Recently diagnosed in late May with Rheumatoid arthritis, Lupus(SLE), and diabetes. Yes, I have a very good Rheumy & ortho Dr's.
In April I hyper-extended my knee, would not heal (small dip in grass).
off work for 3 1/2 mo. During that time I had a scope, many aspirations, and 5 hyalgan treatments too...nothing worked & my knee only stayed the same & sometimes got worse. The scope brought bad news which is why it wouldn't heal. It has now been 5 mo since I injured it. The cartlidge is all shredded, virtually all is gone. I went back to work & within 5 wks the aspiration was all bloody fluid. Told it's completely bone on bone, but I was too young for a knee replacement. Was told to change proffessions & I would not be walking within 5 yrs cause my knees are so bad. He said not to worry we will get you fixed up....assuming he would go ahead with the replacement. Since June I've been on narcotic pain meds every 4 hours just to be able to walk. I struggle walking all day with pain & wearing the brace. I don't go anywhere or do anything, I come home & plop. My scope was end of June & he was hesitant with doing it...now I know why. He was just putting me through the motions.
They have been putting me off & never intended on giving me a knee replacement. Because I have Lupus he will not do a knee replacement of any kind. But he won't say that in those exact words. I'm being sent for aquatics for 6 wks, return to Rheumy for aggressive treatment for the Lupus & told to get off the narcotics. I explained they are whats keeping me walking & working & without them I can't walk across a room. Funny how the Dr can't be up front with me. I found out today from two other physicians that no surgeon will perform surgery on a Lupus patient. What treatments are available cause they don't have me on one? So, now I just wait....and worry.
Thanks a bunch for taking the time to listlen to my babbling.
__________________
~Roses~
*~* "Cherish every moment you share with your love, drink life every second you can, love like there will be no tomorrow!" *~*
I am so sorry for what you are going through. My mother had SLE very badly, and she was in your position a few years ago. She went through aquatic therapy and actually found it quite useful. Two years ago she had a bunch of rods and nails put into her spine because her medications deteriorated her bones.

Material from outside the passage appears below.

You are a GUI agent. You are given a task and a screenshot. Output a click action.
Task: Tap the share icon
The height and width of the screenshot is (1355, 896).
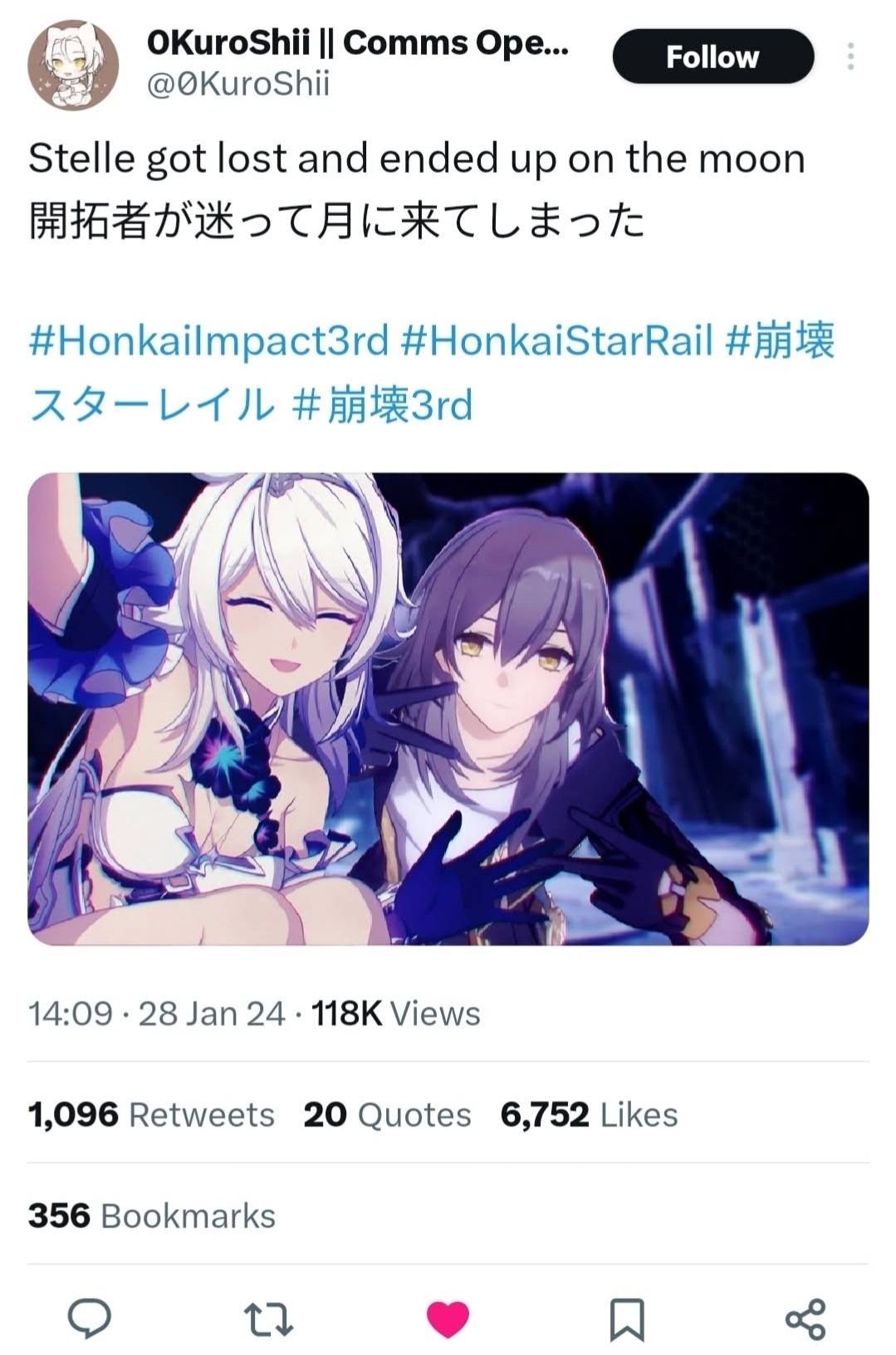tap(805, 1318)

I do not know how old your kids are, but it was definitely hard to watch her go through that. But she fought like nothing I have ever seen, and I am sure your children are amazed by you just as I was with my mother.
You and your family are in my prayers. I hope that you do find somebody willing to operate so that you can have a better quality of life. There is no reason for someone so young to be in so much pain. Good luck to you =)
Did they give you a reason that they won't operate on someone with sle? Although I have never had oral surgery, I have heard of people with sle having that kind of surgery, and hysterectomies and being o.k.. Is the difference here because in your surgery they would be leaving artificial parts behind? I ask because long before I was Dx'd I tried to have my ears pierced (5 times to be exact). I had it done several different ways using several different types of earrings (nickle free, plastic, titanium,24 kt. gold, surgical steel) the reaction was always the same...My ears turned deep purple swelled horribly and had constant discharge, always migrating the earing out through the bottom of my earlobe. The last time I had it done, I was placed on antibiotics beforehand and was on Benadryl, same reaction. I also can't tolerate stitches, or i.v.'s I have the same swelling, redness etc.. Any how, if they are afraid of your body attacking the replacement parts, maybe that could be handled with anti-rejection meds., like people with organ transplants take? I hope they are able to come up with something soon, no one should have to suffer like you are . Best wishes.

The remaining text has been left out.